Secondo quanto emerso da un’analisi Coldiretti/Ixè, tre italiani su quattro (75%) in vacanza al mare, in montagna o nel verde durante l’estate 2020 hanno scelto di visitare frantoi, malghe, cantine, aziende, agriturismi o mercati degli agricoltori per acquistare prodotti locali a chilometri zero direttamente dai produttori, ottimizzare il rapporto prezzo/qualità e garantirsi una spesa sicura. Come più volte evidenziato nel corso di questa anomala stagione turistica ai tempi del Covid, si registra la crescita del turismo di prossimità alla riscoperta dei piccoli borghi e dei centri minori nelle campagne italiane.
«La ricerca dei prodotti tipici è diventata un ingrediente importante – spiega Coldiretti – delle vacanze in un Paese come l’Italia che è leader mondiale del turismo enogastronomico potendo contare sull’agricoltura più green d’Europa con 305 specialità ad indicazione geografica riconosciute a livello comunitario e 524 vini Dop/Igp, 5155 prodotti tradizionali regionali censiti lungo la Penisola, la leadership nel biologico con oltre 60mila aziende agricole biologiche e la più grande rete mondiale di mercati di agricoltori e fattorie di Campagna Amica, oltre alle numerose iniziative di valorizzazione come le strade del vino o dell’olio.
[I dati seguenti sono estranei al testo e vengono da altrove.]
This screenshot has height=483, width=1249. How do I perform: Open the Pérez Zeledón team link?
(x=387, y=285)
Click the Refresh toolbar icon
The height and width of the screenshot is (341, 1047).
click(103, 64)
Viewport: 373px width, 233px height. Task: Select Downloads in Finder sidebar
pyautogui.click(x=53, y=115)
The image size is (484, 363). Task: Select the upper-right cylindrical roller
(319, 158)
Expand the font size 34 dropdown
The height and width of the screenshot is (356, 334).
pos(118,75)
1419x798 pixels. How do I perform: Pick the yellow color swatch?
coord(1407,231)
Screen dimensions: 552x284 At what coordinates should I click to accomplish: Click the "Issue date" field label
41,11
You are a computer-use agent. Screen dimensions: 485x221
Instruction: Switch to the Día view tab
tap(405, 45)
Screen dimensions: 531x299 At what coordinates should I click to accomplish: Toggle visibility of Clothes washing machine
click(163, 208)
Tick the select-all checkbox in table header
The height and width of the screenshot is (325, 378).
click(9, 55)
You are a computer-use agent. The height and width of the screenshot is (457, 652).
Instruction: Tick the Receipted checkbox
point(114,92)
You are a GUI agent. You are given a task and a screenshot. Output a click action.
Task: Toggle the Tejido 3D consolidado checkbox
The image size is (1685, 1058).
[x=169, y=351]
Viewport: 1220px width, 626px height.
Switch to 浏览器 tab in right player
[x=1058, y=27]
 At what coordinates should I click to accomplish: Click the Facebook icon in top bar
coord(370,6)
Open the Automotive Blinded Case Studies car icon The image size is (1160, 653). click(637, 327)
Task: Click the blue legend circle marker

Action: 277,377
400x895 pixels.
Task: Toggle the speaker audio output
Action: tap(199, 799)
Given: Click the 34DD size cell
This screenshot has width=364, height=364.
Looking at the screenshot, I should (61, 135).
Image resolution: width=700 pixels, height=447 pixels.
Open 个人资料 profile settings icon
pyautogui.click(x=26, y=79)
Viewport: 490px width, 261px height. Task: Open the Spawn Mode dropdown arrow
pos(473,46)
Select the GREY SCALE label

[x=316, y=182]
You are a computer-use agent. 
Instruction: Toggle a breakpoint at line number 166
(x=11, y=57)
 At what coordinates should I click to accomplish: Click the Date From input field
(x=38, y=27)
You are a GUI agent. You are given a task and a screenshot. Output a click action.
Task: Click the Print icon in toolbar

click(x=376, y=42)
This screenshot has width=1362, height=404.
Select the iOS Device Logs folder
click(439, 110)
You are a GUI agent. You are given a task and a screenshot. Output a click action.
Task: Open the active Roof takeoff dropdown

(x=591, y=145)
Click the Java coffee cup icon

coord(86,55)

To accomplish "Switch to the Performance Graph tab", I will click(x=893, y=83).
Il cibo – sottolinea la Coldiretti – è diventato la voce principale del budget delle famiglie in vacanza in Italia con circa un terzo della spesa di italiani e stranieri destinato alla tavola per consumare pasti in ristoranti, pizzerie, trattorie o agriturismi, ma anche per cibo di strada o specialità enogastronomiche. Un ruolo importante in tutto ciò è rappresentato dai piccoli borghi dove nasce il 92% delle produzioni tipiche nazionali secondo l’indagine Coldiretti/Symbola, una ricchezza conservata nel tempo dalle imprese agricole con un impegno quotidiano per assicurare la salvaguardia delle colture storiche. L’acquisto di un alimento direttamente dal produttore – sottolinea la Coldiretti – è anche una occasione per conoscere non solo il prodotto, ma anche la storia, la cultura e le tradizione che racchiude dalle parole di chi ha contribuito a conservare un patrimonio che spesso non ha nulla da invidiare alle bellezze artistiche e naturali del territorio nazionale. In molti casi la vendita – precisa la Coldiretti – è accompagnata anche dalla possibilità di assaggi e degustazioni “guidate” che consentono di fare una scelta consapevole difficilmente possibile altrove, ma anche di verificare personalmente i processi produttivi in un ambiente naturale tipico della campagna». Non per niente, evidenzia sempre Coldiretti – è attiva la mobilitazione #Mangiaitaliano, con l’obiettivo di favorire il consumo di cibo italiano nei mercati, nei ristoranti, negli agriturismi con il coinvolgimento di numerosi volti noti della televisione, del cinema, dello spettacolo, della musica, del giornalismo, della ricerca e della cultura.